[Objectif]
Recopiez intégralement le texte sur le festival d'Aubagne, sans rien y modifier.

[Texte fourni]
┄┄┄┄┄┄
Il y a plus d’une semaine, Format Court rentrait d’Aubagne, petite ville du sud de la France connue pour son écrivain maison (Marcel Pagnol) et son festival annuel, combinant musique et cinéma. L’an passé, nous vous avions présenté cette manifestation très proche du court métrage, mettant à égalité les réalisateurs et les compositeurs. Cette année, nous sommes retournés trois jours à Aubagne, pour glaner un peu de soleil (raté) et repérer de nouvelles perles courtes (rares au regard de l’importante sélection)
Cette année, 73 courts métrages étaient en compétition internationale au festival. Au départ, la page 21 du catalogue, introduisant les 11 programmes de courts, promettait des « énergies créatrices (…), un nouveau cinéma (…), des petits moments délicieux ». Curieux, nous sommes allés en salle et avons puisé dans le carton de DVD pour faire le lien entre les séances (deux programmes de courts étant seulement projetés quotidiennement), en faisant l’impasse sur les déjà vus « Tennis Elbow », « Kali le petit Vampire », « Tram » , « Prora », « Topo Glassato al Cioccolato », « La Bifle » et « Abgestempelt » (dont l’interview de son réalisateur Michael Rittmansberger fait partie du focus consacré au festival). À l’arrivée, sur 37 nouveaux films, nous avons trouvé 7 exceptions remplissant cette fameuse promesse.
┄┄┄┄┄┄
[Données disponibles]
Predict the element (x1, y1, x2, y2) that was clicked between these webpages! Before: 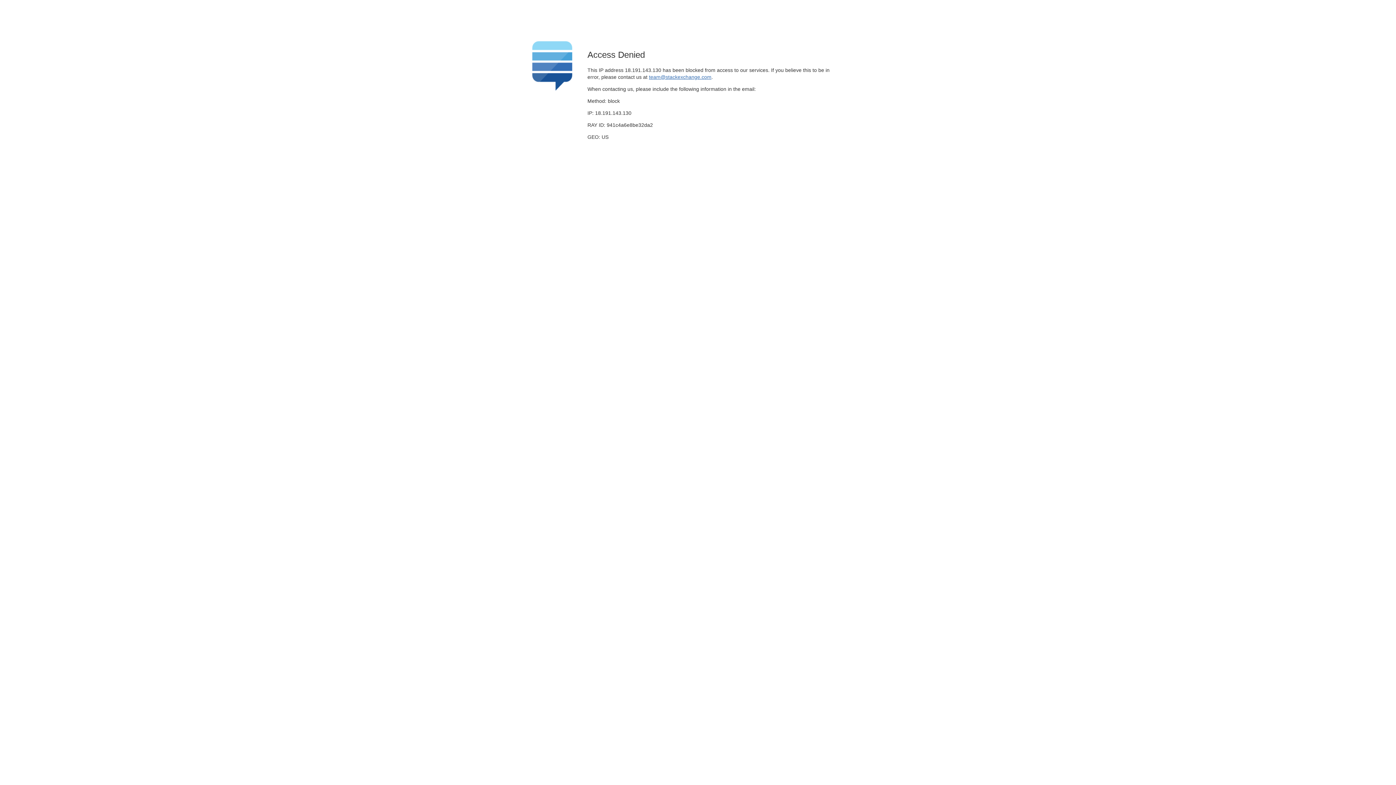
┄┄┄┄┄┄
[Résultat obtenu]
Il y a plus d’une semaine, Format Court rentrait d’Aubagne, petite ville du sud de la France connue pour son écrivain maison (Marcel Pagnol) et son festival annuel, combinant musique et cinéma. L’an passé, nous vous avions présenté cette manifestation très proche du court métrage, mettant à égalité les réalisateurs et les compositeurs. Cette année, nous sommes retournés trois jours à Aubagne, pour glaner un peu de soleil (raté) et repérer de nouvelles perles courtes (rares au regard de l’importante sélection)
Cette année, 73 courts métrages étaient en compétition internationale au festival. Au départ, la page 21 du catalogue, introduisant les 11 programmes de courts, promettait des « énergies créatrices (…), un nouveau cinéma (…), des petits moments délicieux ». Curieux, nous sommes allés en salle et avons puisé dans le carton de DVD pour faire le lien entre les séances (deux programmes de courts étant seulement projetés quotidiennement), en faisant l’impasse sur les déjà vus « Tennis Elbow », « Kali le petit Vampire », « Tram » , « Prora », « Topo Glassato al Cioccolato », « La Bifle » et « Abgestempelt » (dont l’interview de son réalisateur Michael Rittmansberger fait partie du focus consacré au festival). À l’arrivée, sur 37 nouveaux films, nous avons trouvé 7 exceptions remplissant cette fameuse promesse.